Yesterday, the ratings came out for the first “battle” of the “Wednesday Night War” between WWE’s NXT on USA and AEW Dynamite on TNT.
Unsurprisingly, for most I hope, AEW was the big winner in the ratings. Dynamite scored a 0.68 rating (in the 18-49 demo), bringing in 1.4 million viewers. NXT scored a 0.32 rating (also in the 18-49 demo) with 891,000 viewers.
This marked the lowest rating NXT has gotten yet on USA. The first week they scored a 0.43 rating with 1.2 million viewers, and the second week scored a 0.32 rating with 1 million viewers.
A lot has been made about this, and it’s largely getting blown somewhat out of proportion.
The good news here, wrestling had over “2 million viewers” on a Wednesday night. It’s in quotations because these are numbers, and despite what Scott Steiner says, the number’s do in fact lie. With the way Nielsen ratings are calculated, that 2 million was most likely a lot of cross-over fans who watched a little bit of both.
And that’s not trying to take away from AEW’s number. For sure, AEW has definitely tapped into an audience that had become jaded to the WWE product and likely hasn’t watch much wrestling in years. That they’re bringing some of these folks back is good for both AEW and the industry in general.
Too many fans, especially the fanboys on either side, are getting a little too excited and worked up over this supposed Wednesday Night War.
I get it. I was a child during the Monday Night War.
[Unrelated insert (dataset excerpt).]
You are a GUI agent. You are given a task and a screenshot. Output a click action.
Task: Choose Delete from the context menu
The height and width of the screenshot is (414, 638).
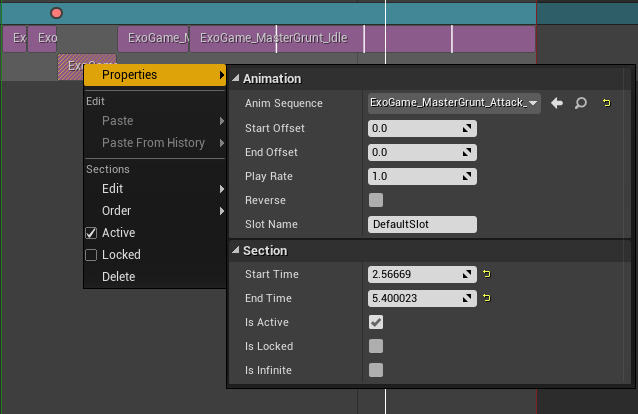(118, 277)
It was an exciting time, possibly the most exciting time in wrestling in my life thus far. We’ve all longed for that feeling again.
But it’s 2019, not 1999. The ratings don’t matter, at least not nearly as much as they did back then.
Back then, if you wanted to watch both, you either had to flip between the two, have two TV’s going, or you watched one and recorded the other on a VHS tape.
Today, you can watch the programs whenever you want to. NXT becomes available for on-demand viewing on WWE Network on Thursday. AEW Dynamite had a replay immediately after it went off the air. You can watch it on-demand with the TNT app. There’s more replays of it coming to TNT, TBS, and TruTV throughout the weekend and into early next week.
Television has changed dramatically since the Monday Night War. WWE has ratings that back then would’ve been terrible, and yet they’re getting billion dollar TV deals today.
There’s too many ways to watch the programs today, be it streaming devices and the Internet, DVR, and so forth. You can comfortably watch both, and many people probably already have or will.
I’ve seen both. In my opinion, NXT was the better show and it really wasn’t that close. AEW won presentation wise; the well lit arena with a bunch of people in it comes across better on TV than a dark studio. Of course, I like the look of Dynamite better than RAW (and presumably Smackdown too since that hasn’t aired yet). Dynamite had a distinctly early Nitro presentation to it, and I love that.
From an in-ring quality standpoint though, NXT delivered a show that was in the same category as a TakeOver. No match on Dynamite came close to matching the quality of the in-ring work seen on NXT.
AEW on the other hand delivered a fairly safe, standard show with an ending that was right out of the playbook of TNT’s former wrestling show some 20 years ago.
Of course NXT can’t deliver TakeOver quality shows every week. That they had the better in-ring show and lost means little.
NXT gambled by putting on a stacked card with limited commercials, and the quality spoke for itself. However, doing that week one probably wasn’t the smartest move considering that curiosity and the novelty of a first ever show was always likely to trump a stacked card.
While this “war” is a joke compared to the one between WCW and WWF, in the grand scheme of things given how TV is these days. The first night isn’t the one that matters most for AEW, nor NXT for that matter. The real test comes from seeing how AEW does two weeks from now and two months from now. That will give a better indication of how the “war” is going during the early battles.